Output the entries that follow, word for word.

[Excerpts from a dataset]
--- --- ---
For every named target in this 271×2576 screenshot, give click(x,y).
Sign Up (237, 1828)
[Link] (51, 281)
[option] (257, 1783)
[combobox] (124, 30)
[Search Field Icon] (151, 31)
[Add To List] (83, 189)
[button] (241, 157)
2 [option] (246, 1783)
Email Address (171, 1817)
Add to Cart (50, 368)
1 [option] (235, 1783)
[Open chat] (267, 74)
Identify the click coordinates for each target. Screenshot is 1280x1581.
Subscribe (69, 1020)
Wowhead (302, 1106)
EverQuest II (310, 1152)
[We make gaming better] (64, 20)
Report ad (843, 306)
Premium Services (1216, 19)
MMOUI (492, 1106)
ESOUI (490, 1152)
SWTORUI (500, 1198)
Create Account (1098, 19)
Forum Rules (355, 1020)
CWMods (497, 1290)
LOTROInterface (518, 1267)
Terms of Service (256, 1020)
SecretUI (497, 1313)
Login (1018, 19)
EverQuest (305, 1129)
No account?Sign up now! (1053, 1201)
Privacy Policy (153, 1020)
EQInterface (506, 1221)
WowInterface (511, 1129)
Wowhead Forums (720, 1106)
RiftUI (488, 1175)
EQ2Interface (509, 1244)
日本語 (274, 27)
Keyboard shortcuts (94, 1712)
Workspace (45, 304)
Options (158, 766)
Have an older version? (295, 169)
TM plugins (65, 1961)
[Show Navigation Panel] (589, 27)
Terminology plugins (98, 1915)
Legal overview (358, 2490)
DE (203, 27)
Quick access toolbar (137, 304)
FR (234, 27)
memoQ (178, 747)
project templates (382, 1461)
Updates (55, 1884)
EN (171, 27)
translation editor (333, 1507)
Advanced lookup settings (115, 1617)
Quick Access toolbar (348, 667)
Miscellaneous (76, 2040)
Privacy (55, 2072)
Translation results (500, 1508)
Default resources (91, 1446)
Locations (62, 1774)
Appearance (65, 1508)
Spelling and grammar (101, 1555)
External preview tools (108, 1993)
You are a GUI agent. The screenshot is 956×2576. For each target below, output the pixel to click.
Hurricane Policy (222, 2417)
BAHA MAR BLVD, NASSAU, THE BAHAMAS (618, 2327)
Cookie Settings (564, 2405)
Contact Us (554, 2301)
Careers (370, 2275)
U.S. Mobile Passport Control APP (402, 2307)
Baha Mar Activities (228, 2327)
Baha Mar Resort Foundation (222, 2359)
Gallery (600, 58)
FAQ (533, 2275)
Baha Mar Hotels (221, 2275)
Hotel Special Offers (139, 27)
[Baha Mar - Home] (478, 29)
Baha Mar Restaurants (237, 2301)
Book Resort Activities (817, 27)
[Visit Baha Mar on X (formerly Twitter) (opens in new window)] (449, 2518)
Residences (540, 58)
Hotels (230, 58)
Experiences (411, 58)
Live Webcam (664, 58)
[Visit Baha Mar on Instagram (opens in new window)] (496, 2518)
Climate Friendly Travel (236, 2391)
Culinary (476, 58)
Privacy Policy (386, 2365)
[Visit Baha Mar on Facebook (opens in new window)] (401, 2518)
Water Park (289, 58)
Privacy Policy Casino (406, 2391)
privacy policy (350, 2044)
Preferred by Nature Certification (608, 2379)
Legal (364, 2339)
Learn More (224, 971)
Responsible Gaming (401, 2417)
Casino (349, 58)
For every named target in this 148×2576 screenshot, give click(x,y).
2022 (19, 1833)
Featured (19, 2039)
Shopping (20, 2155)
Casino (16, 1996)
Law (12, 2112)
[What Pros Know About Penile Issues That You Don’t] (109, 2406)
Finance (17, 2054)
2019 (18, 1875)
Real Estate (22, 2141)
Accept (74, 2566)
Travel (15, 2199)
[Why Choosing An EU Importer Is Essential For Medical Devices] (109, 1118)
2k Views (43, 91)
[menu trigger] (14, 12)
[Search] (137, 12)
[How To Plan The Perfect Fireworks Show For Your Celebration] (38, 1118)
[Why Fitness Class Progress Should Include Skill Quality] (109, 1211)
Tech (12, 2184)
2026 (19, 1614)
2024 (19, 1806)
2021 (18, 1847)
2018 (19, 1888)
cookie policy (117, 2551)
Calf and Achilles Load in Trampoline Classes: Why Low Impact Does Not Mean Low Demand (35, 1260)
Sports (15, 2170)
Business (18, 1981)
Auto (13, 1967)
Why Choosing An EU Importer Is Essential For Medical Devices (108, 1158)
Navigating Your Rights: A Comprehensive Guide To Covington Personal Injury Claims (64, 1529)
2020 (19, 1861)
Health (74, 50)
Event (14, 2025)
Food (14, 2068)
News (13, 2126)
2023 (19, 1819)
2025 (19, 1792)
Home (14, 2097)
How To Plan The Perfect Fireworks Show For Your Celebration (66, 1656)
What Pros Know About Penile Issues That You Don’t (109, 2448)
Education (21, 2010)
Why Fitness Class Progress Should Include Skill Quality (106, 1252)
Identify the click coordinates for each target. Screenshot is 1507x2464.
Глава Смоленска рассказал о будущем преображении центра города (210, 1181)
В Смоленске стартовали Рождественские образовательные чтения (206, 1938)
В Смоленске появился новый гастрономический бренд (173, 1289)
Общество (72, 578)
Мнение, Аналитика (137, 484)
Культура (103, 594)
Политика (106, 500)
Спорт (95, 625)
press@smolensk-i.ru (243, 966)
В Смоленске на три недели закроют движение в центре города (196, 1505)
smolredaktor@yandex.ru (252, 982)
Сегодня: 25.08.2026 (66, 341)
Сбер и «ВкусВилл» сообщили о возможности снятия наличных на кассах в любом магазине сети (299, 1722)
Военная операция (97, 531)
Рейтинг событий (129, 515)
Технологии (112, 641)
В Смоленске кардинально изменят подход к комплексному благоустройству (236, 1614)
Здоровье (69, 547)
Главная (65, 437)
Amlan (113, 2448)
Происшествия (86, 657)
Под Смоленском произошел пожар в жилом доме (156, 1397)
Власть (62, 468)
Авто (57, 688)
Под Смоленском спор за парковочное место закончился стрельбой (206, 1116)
--- --- ---
▶ [SOLUTION TO THIS PROBLEM]
For every named target in this 271×2576 screenshot, give click(x,y).
Sign Up (237, 1828)
[Link] (51, 281)
[option] (257, 1783)
[combobox] (124, 30)
[Search Field Icon] (151, 31)
[Add To List] (83, 189)
[button] (241, 157)
2 [option] (246, 1783)
Email Address (171, 1817)
Add to Cart (50, 368)
1 [option] (235, 1783)
[Open chat] (267, 74)
Identify the click coordinates for each target. Screenshot is 1280x1581.
Subscribe (69, 1020)
Wowhead (302, 1106)
EverQuest II (310, 1152)
[We make gaming better] (64, 20)
Report ad (843, 306)
Premium Services (1216, 19)
MMOUI (492, 1106)
ESOUI (490, 1152)
SWTORUI (500, 1198)
Create Account (1098, 19)
Forum Rules (355, 1020)
CWMods (497, 1290)
LOTROInterface (518, 1267)
Terms of Service (256, 1020)
SecretUI (497, 1313)
Login (1018, 19)
EverQuest (305, 1129)
No account?Sign up now! (1053, 1201)
Privacy Policy (153, 1020)
EQInterface (506, 1221)
WowInterface (511, 1129)
Wowhead Forums (720, 1106)
RiftUI (488, 1175)
EQ2Interface (509, 1244)
日本語 (274, 27)
Keyboard shortcuts (94, 1712)
Workspace (45, 304)
Options (158, 766)
Have an older version? (295, 169)
TM plugins (65, 1961)
[Show Navigation Panel] (589, 27)
Terminology plugins (98, 1915)
Legal overview (358, 2490)
DE (203, 27)
Quick access toolbar (137, 304)
FR (234, 27)
memoQ (178, 747)
project templates (382, 1461)
Updates (55, 1884)
EN (171, 27)
translation editor (333, 1507)
Advanced lookup settings (115, 1617)
Quick Access toolbar (348, 667)
Miscellaneous (76, 2040)
Privacy (55, 2072)
Translation results (500, 1508)
Default resources (91, 1446)
Locations (62, 1774)
Appearance (65, 1508)
Spelling and grammar (101, 1555)
External preview tools (108, 1993)
You are a GUI agent. The screenshot is 956×2576. For each target below, output the pixel to click.
Hurricane Policy (222, 2417)
BAHA MAR BLVD, NASSAU, THE BAHAMAS (618, 2327)
Cookie Settings (564, 2405)
Contact Us (554, 2301)
Careers (370, 2275)
U.S. Mobile Passport Control APP (402, 2307)
Baha Mar Activities (228, 2327)
Baha Mar Resort Foundation (222, 2359)
Gallery (600, 58)
FAQ (533, 2275)
Baha Mar Hotels (221, 2275)
Hotel Special Offers (139, 27)
[Baha Mar - Home] (478, 29)
Baha Mar Restaurants (237, 2301)
Book Resort Activities (817, 27)
[Visit Baha Mar on X (formerly Twitter) (opens in new window)] (449, 2518)
Residences (540, 58)
Hotels (230, 58)
Experiences (411, 58)
Live Webcam (664, 58)
[Visit Baha Mar on Instagram (opens in new window)] (496, 2518)
Climate Friendly Travel (236, 2391)
Culinary (476, 58)
Privacy Policy (386, 2365)
[Visit Baha Mar on Facebook (opens in new window)] (401, 2518)
Water Park (289, 58)
Privacy Policy Casino (406, 2391)
privacy policy (350, 2044)
Preferred by Nature Certification (608, 2379)
Legal (364, 2339)
Learn More (224, 971)
Responsible Gaming (401, 2417)
Casino (349, 58)
For every named target in this 148×2576 screenshot, give click(x,y).
2022 (19, 1833)
Featured (19, 2039)
Shopping (20, 2155)
Casino (16, 1996)
Law (12, 2112)
[What Pros Know About Penile Issues That You Don’t] (109, 2406)
Finance (17, 2054)
2019 (18, 1875)
Real Estate (22, 2141)
Accept (74, 2566)
Travel (15, 2199)
[Why Choosing An EU Importer Is Essential For Medical Devices] (109, 1118)
2k Views (43, 91)
[menu trigger] (14, 12)
[Search] (137, 12)
[How To Plan The Perfect Fireworks Show For Your Celebration] (38, 1118)
[Why Fitness Class Progress Should Include Skill Quality] (109, 1211)
Tech (12, 2184)
2026 (19, 1614)
2024 (19, 1806)
2021 (18, 1847)
2018 (19, 1888)
cookie policy (117, 2551)
Calf and Achilles Load in Trampoline Classes: Why Low Impact Does Not Mean Low Demand (35, 1260)
Sports (15, 2170)
Business (18, 1981)
Auto (13, 1967)
Why Choosing An EU Importer Is Essential For Medical Devices (108, 1158)
Navigating Your Rights: A Comprehensive Guide To Covington Personal Injury Claims (64, 1529)
2020 (19, 1861)
Health (74, 50)
Event (14, 2025)
Food (14, 2068)
News (13, 2126)
2023 (19, 1819)
2025 (19, 1792)
Home (14, 2097)
How To Plan The Perfect Fireworks Show For Your Celebration (66, 1656)
What Pros Know About Penile Issues That You Don’t (109, 2448)
Education (21, 2010)
Why Fitness Class Progress Should Include Skill Quality (106, 1252)
Identify the click coordinates for each target. Screenshot is 1507x2464.
Глава Смоленска рассказал о будущем преображении центра города (210, 1181)
В Смоленске стартовали Рождественские образовательные чтения (206, 1938)
В Смоленске появился новый гастрономический бренд (173, 1289)
Общество (72, 578)
Мнение, Аналитика (137, 484)
Культура (103, 594)
Политика (106, 500)
Спорт (95, 625)
press@smolensk-i.ru (243, 966)
В Смоленске на три недели закроют движение в центре города (196, 1505)
smolredaktor@yandex.ru (252, 982)
Сегодня: 25.08.2026 (66, 341)
Сбер и «ВкусВилл» сообщили о возможности снятия наличных на кассах в любом магазине сети (299, 1722)
Военная операция (97, 531)
Рейтинг событий (129, 515)
Технологии (112, 641)
В Смоленске кардинально изменят подход к комплексному благоустройству (236, 1614)
Здоровье (69, 547)
Главная (65, 437)
Amlan (113, 2448)
Происшествия (86, 657)
Под Смоленском произошел пожар в жилом доме (156, 1397)
Власть (62, 468)
Авто (57, 688)
Под Смоленском спор за парковочное место закончился стрельбой (206, 1116)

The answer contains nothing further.